▶ [WHAT TO PRODUCE]: Format the lines of the material below as a numbered list, leaving out any blank lines.

▶ [MATERIAL PROVIDED]:
+===+
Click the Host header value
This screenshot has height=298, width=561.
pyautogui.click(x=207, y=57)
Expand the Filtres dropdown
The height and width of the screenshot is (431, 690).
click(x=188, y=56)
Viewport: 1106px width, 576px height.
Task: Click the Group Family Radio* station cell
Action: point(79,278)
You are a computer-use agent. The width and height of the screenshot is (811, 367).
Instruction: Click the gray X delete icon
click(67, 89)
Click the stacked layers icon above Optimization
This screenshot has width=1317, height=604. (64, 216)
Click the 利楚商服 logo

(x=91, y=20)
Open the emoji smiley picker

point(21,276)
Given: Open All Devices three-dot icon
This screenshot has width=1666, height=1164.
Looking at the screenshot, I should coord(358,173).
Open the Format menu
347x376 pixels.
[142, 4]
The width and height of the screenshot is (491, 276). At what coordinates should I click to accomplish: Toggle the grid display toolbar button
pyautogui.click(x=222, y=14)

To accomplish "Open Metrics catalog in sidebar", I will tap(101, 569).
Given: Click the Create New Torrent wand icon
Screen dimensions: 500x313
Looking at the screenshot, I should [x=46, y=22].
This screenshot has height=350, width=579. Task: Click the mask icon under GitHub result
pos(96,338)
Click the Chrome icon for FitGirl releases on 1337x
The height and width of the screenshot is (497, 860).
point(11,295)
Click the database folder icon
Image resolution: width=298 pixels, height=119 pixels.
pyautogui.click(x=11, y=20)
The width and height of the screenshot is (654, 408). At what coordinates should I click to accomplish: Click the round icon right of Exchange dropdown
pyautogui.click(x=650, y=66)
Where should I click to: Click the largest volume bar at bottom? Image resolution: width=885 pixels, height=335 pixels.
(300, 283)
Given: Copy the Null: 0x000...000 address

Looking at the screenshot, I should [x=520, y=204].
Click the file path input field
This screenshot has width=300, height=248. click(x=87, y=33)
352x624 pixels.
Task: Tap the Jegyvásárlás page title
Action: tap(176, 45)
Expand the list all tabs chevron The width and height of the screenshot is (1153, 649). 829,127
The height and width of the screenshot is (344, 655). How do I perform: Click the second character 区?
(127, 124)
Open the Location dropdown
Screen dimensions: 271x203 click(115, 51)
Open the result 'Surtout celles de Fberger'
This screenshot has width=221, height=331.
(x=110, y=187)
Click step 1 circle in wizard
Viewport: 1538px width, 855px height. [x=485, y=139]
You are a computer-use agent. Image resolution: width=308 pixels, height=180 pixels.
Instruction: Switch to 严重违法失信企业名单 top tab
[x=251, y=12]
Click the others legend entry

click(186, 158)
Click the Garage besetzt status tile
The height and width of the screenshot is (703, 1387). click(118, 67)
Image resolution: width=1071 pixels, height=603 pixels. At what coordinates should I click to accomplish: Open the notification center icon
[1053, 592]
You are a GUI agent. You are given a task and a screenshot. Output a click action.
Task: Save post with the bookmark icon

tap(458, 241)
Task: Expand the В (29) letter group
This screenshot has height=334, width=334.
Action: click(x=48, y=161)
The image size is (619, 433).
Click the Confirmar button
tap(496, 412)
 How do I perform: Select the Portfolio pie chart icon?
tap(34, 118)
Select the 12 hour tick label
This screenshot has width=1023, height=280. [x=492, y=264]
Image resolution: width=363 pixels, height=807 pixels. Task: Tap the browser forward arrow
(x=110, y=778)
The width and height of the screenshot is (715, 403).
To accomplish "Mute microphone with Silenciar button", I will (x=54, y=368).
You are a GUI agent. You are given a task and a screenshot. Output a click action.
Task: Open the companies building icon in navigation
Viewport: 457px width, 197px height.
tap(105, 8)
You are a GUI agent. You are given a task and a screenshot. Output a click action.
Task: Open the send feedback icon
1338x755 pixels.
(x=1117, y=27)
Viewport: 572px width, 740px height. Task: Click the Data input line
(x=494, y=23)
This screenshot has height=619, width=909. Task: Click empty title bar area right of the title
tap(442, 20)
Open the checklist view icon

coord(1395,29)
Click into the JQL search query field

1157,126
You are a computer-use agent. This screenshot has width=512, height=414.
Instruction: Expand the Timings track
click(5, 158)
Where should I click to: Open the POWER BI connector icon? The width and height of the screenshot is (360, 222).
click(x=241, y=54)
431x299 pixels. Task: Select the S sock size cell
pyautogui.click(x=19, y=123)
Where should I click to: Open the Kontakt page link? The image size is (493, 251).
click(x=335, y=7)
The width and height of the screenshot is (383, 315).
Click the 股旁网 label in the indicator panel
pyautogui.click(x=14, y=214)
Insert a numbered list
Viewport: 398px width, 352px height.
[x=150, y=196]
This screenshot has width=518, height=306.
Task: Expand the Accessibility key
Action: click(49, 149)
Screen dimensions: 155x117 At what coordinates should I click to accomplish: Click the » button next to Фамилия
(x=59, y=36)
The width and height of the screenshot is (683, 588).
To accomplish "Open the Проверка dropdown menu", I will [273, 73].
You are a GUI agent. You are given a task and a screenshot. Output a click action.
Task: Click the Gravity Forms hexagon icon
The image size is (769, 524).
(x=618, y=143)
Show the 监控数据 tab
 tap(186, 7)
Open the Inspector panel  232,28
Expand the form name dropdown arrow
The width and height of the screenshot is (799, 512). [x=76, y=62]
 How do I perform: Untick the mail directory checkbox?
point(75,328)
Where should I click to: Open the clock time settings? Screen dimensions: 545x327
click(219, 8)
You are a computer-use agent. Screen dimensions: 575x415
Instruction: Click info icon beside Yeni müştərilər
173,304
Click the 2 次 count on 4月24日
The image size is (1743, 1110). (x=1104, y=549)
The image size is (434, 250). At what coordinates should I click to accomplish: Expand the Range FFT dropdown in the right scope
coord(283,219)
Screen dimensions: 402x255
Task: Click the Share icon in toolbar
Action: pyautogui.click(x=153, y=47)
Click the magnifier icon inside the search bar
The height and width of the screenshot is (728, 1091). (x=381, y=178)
+===+
▶ [THE OUTPUT]:
1. Click the Host header value
2. This screenshot has height=298, width=561.
3. pyautogui.click(x=207, y=57)
4. Expand the Filtres dropdown
5. The height and width of the screenshot is (431, 690).
6. click(x=188, y=56)
7. Viewport: 1106px width, 576px height.
8. Task: Click the Group Family Radio* station cell
9. Action: point(79,278)
10. You are a computer-use agent. The width and height of the screenshot is (811, 367).
11. Instruction: Click the gray X delete icon
12. click(67, 89)
13. Click the stacked layers icon above Optimization
14. This screenshot has width=1317, height=604. (64, 216)
15. Click the 利楚商服 logo
16. (x=91, y=20)
17. Open the emoji smiley picker
18. point(21,276)
19. Given: Open All Devices three-dot icon
20. This screenshot has width=1666, height=1164.
21. Looking at the screenshot, I should coord(358,173).
22. Open the Format menu
23. 347x376 pixels.
24. [142, 4]
25. The width and height of the screenshot is (491, 276). At what coordinates should I click to accomplish: Toggle the grid display toolbar button
26. pyautogui.click(x=222, y=14)
27. To accomplish "Open Metrics catalog in sidebar", I will tap(101, 569).
28. Given: Click the Create New Torrent wand icon
29. Screen dimensions: 500x313
30. Looking at the screenshot, I should [x=46, y=22].
31. This screenshot has height=350, width=579. Task: Click the mask icon under GitHub result
32. pos(96,338)
33. Click the Chrome icon for FitGirl releases on 1337x
34. The height and width of the screenshot is (497, 860).
35. point(11,295)
36. Click the database folder icon
37. Image resolution: width=298 pixels, height=119 pixels.
38. pyautogui.click(x=11, y=20)
39. The width and height of the screenshot is (654, 408). At what coordinates should I click to accomplish: Click the round icon right of Exchange dropdown
40. pyautogui.click(x=650, y=66)
41. Where should I click to: Click the largest volume bar at bottom? Image resolution: width=885 pixels, height=335 pixels.
42. (300, 283)
43. Given: Copy the Null: 0x000...000 address
44. Looking at the screenshot, I should [x=520, y=204].
45. Click the file path input field
46. This screenshot has width=300, height=248. click(x=87, y=33)
47. 352x624 pixels.
48. Task: Tap the Jegyvásárlás page title
49. Action: tap(176, 45)
50. Expand the list all tabs chevron The width and height of the screenshot is (1153, 649). 829,127
51. The height and width of the screenshot is (344, 655). How do I perform: Click the second character 区?
52. (127, 124)
53. Open the Location dropdown
54. Screen dimensions: 271x203 click(115, 51)
55. Open the result 'Surtout celles de Fberger'
56. This screenshot has width=221, height=331.
57. (x=110, y=187)
58. Click step 1 circle in wizard
59. Viewport: 1538px width, 855px height. [x=485, y=139]
60. You are a computer-use agent. Image resolution: width=308 pixels, height=180 pixels.
61. Instruction: Switch to 严重违法失信企业名单 top tab
62. [x=251, y=12]
63. Click the others legend entry
64. click(186, 158)
65. Click the Garage besetzt status tile
66. The height and width of the screenshot is (703, 1387). click(118, 67)
67. Image resolution: width=1071 pixels, height=603 pixels. At what coordinates should I click to accomplish: Open the notification center icon
68. [1053, 592]
69. You are a GUI agent. You are given a task and a screenshot. Output a click action.
70. Task: Save post with the bookmark icon
71. tap(458, 241)
72. Task: Expand the В (29) letter group
73. This screenshot has height=334, width=334.
74. Action: click(x=48, y=161)
75. The image size is (619, 433).
76. Click the Confirmar button
77. tap(496, 412)
78.  How do I perform: Select the Portfolio pie chart icon?
79. tap(34, 118)
80. Select the 12 hour tick label
81. This screenshot has width=1023, height=280. [x=492, y=264]
82. Image resolution: width=363 pixels, height=807 pixels. Task: Tap the browser forward arrow
83. (x=110, y=778)
84. The width and height of the screenshot is (715, 403).
85. To accomplish "Mute microphone with Silenciar button", I will (x=54, y=368).
86. You are a GUI agent. You are given a task and a screenshot. Output a click action.
87. Task: Open the companies building icon in navigation
88. Viewport: 457px width, 197px height.
89. tap(105, 8)
90. You are a GUI agent. You are given a task and a screenshot. Output a click action.
91. Task: Open the send feedback icon
92. 1338x755 pixels.
93. (x=1117, y=27)
94. Viewport: 572px width, 740px height. Task: Click the Data input line
95. (x=494, y=23)
96. This screenshot has height=619, width=909. Task: Click empty title bar area right of the title
97. tap(442, 20)
98. Open the checklist view icon
99. coord(1395,29)
100. Click into the JQL search query field
101. 1157,126
102. You are a computer-use agent. This screenshot has width=512, height=414.
103. Instruction: Expand the Timings track
104. click(5, 158)
105. Where should I click to: Open the POWER BI connector icon? The width and height of the screenshot is (360, 222).
106. click(x=241, y=54)
107. 431x299 pixels. Task: Select the S sock size cell
108. pyautogui.click(x=19, y=123)
109. Where should I click to: Open the Kontakt page link? The image size is (493, 251).
110. click(x=335, y=7)
111. The width and height of the screenshot is (383, 315).
112. Click the 股旁网 label in the indicator panel
113. pyautogui.click(x=14, y=214)
114. Insert a numbered list
115. Viewport: 398px width, 352px height.
116. [x=150, y=196]
117. This screenshot has width=518, height=306.
118. Task: Expand the Accessibility key
119. Action: click(49, 149)
120. Screen dimensions: 155x117 At what coordinates should I click to accomplish: Click the » button next to Фамилия
121. (x=59, y=36)
122. The width and height of the screenshot is (683, 588).
123. To accomplish "Open the Проверка dropdown menu", I will [273, 73].
124. You are a GUI agent. You are given a task and a screenshot. Output a click action.
125. Task: Click the Gravity Forms hexagon icon
126. The image size is (769, 524).
127. (x=618, y=143)
128. Show the 监控数据 tab
129.  tap(186, 7)
130. Open the Inspector panel  232,28
131. Expand the form name dropdown arrow
132. The width and height of the screenshot is (799, 512). [x=76, y=62]
133.  How do I perform: Untick the mail directory checkbox?
134. point(75,328)
135. Where should I click to: Open the clock time settings? Screen dimensions: 545x327
136. click(219, 8)
137. You are a computer-use agent. Screen dimensions: 575x415
138. Instruction: Click info icon beside Yeni müştərilər
139. 173,304
140. Click the 2 次 count on 4月24日
141. The image size is (1743, 1110). (x=1104, y=549)
142. The image size is (434, 250). At what coordinates should I click to accomplish: Expand the Range FFT dropdown in the right scope
143. coord(283,219)
144. Screen dimensions: 402x255
145. Task: Click the Share icon in toolbar
146. Action: pyautogui.click(x=153, y=47)
147. Click the magnifier icon inside the search bar
148. The height and width of the screenshot is (728, 1091). (x=381, y=178)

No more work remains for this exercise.